When health care providers order a test or prescribe medicine, they want to be 100 percent confident in their decision. That means being able to explain their decision and study it over, depending upon how a patient responds. As artificial intelligence’s footprint increases in medicine, that ability to check work and follow the path of a decision can become a bit muddied. That’s why the discovery of a once-hidden through-line between two popular predictive models used in artificial intelligence opens the door much wider to confidently spread machine learning further throughout health care. The discovery of the linking algorithm and the subsequent creation of the “additive tree” is now detailed in the Proceedings of the National Academy of Sciences (PNAS).
“In medicine, the cost of a wrong decision can be very high,” says one of the study’s authors, Lyle Ungar, a professor of computer and information science in the School of Engineering and Applied Science. “In other industries, for example, if a company is deciding which advertisement to show its consumers, they likely don’t need to double-check why the computer selected a given ad. But in health care, since it’s possible to harm someone with a wrong decision, it’s best to know exactly how and why a decision was made.”

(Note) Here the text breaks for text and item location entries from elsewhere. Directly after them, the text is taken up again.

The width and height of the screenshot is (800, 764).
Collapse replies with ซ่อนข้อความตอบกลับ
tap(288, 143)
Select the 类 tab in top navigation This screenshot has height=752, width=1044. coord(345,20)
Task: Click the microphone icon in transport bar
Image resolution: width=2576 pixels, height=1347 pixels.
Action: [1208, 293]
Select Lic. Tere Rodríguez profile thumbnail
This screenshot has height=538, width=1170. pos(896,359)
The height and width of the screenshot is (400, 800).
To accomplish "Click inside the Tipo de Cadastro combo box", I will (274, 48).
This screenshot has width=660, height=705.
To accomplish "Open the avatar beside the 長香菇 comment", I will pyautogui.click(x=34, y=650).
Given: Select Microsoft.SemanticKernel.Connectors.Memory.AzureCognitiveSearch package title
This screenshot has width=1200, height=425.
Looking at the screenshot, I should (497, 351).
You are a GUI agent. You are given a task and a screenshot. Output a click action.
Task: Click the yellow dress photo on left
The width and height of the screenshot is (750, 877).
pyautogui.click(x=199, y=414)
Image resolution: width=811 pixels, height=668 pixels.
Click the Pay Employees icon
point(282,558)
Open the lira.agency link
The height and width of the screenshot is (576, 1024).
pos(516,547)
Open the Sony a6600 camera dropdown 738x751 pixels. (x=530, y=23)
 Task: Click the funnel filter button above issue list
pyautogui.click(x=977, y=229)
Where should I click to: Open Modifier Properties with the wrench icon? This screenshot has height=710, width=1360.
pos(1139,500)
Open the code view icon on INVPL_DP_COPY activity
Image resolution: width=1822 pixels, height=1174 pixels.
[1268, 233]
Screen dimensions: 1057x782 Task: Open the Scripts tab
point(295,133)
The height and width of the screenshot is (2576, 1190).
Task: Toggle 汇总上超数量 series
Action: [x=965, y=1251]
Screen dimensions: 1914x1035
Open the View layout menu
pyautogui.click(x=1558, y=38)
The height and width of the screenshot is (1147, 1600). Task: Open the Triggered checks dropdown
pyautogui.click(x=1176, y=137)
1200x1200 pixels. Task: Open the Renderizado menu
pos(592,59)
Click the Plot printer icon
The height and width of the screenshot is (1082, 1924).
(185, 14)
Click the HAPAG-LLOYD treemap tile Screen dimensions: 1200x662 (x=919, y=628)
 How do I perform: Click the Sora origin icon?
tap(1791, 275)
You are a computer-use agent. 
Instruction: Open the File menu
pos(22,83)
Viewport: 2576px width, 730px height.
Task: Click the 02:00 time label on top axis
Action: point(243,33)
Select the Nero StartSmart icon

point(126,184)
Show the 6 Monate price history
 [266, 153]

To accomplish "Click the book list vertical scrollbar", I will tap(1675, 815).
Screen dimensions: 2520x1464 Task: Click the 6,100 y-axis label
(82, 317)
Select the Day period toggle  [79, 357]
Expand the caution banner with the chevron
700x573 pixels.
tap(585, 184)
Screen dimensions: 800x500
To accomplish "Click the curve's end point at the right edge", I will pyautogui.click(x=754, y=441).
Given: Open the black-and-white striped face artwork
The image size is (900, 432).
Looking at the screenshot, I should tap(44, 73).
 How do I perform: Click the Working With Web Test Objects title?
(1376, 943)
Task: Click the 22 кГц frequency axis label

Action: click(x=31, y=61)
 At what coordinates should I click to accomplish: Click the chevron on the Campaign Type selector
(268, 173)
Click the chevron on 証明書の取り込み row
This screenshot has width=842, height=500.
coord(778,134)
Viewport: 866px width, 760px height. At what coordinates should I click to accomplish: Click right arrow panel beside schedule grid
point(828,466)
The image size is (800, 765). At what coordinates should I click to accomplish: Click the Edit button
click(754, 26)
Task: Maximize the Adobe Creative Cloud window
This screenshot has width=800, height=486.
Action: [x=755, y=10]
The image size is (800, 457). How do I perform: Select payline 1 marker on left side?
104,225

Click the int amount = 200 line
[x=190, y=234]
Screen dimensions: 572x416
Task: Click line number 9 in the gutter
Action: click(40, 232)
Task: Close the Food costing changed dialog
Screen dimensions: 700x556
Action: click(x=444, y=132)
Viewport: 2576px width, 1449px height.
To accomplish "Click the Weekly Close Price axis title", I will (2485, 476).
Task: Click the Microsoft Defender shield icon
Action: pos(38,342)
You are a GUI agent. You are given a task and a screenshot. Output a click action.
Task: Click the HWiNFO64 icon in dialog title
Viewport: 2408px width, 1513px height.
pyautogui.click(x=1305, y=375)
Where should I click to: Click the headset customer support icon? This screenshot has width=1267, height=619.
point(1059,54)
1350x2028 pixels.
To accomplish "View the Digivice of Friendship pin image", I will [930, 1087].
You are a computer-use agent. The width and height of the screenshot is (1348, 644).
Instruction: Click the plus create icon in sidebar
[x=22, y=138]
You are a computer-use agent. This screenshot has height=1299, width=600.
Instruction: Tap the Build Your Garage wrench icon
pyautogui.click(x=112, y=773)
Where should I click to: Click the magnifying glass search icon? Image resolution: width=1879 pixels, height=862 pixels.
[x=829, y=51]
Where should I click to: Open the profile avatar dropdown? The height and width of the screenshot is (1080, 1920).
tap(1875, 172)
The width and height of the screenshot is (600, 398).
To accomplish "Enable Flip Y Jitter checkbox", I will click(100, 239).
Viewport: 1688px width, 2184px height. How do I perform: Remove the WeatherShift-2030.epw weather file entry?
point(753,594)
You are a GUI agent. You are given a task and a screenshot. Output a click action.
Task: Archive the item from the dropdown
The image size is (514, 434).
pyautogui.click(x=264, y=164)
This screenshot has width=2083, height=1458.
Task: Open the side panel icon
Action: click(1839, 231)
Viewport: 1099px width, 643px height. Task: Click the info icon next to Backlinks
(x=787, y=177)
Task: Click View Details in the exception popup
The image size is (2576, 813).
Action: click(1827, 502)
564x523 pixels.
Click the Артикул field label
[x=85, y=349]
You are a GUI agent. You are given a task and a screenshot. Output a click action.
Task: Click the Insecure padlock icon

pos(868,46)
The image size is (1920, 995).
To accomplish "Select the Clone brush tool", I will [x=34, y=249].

The team, led by Jose Marcio Luna, a research associate in radiation oncology and member of the Computational Biomarker Imaging Group at Penn Medicine, and Gilmer Valdes, an assistant professor of Radiation Oncology at the University of California, San Francisco, uncovered an algorithm that runs from zero to one on a scale. When a predictive model is set to zero on the algorithm’s scale, its predictions are most accurate but also most difficult to decipher, similar to “gradient boosting” models. When a model is set to one, it is easier to interpret, though the predictions are less accurate, like “classification and regression trees” (CARTs). Luna and his co-authors subsequently developed their decision tree somewhere in the middle of the algorithm’s scale.
“Previously, people used CART and gradient boosting separately, as two different tools in the toolbox,” Luna says. “But the algorithm we developed shows that they both exist at the extreme ends of a spectrum. The additive tree uses that spectrum so that we get the best of both worlds: high accuracy and graphical interpretability.”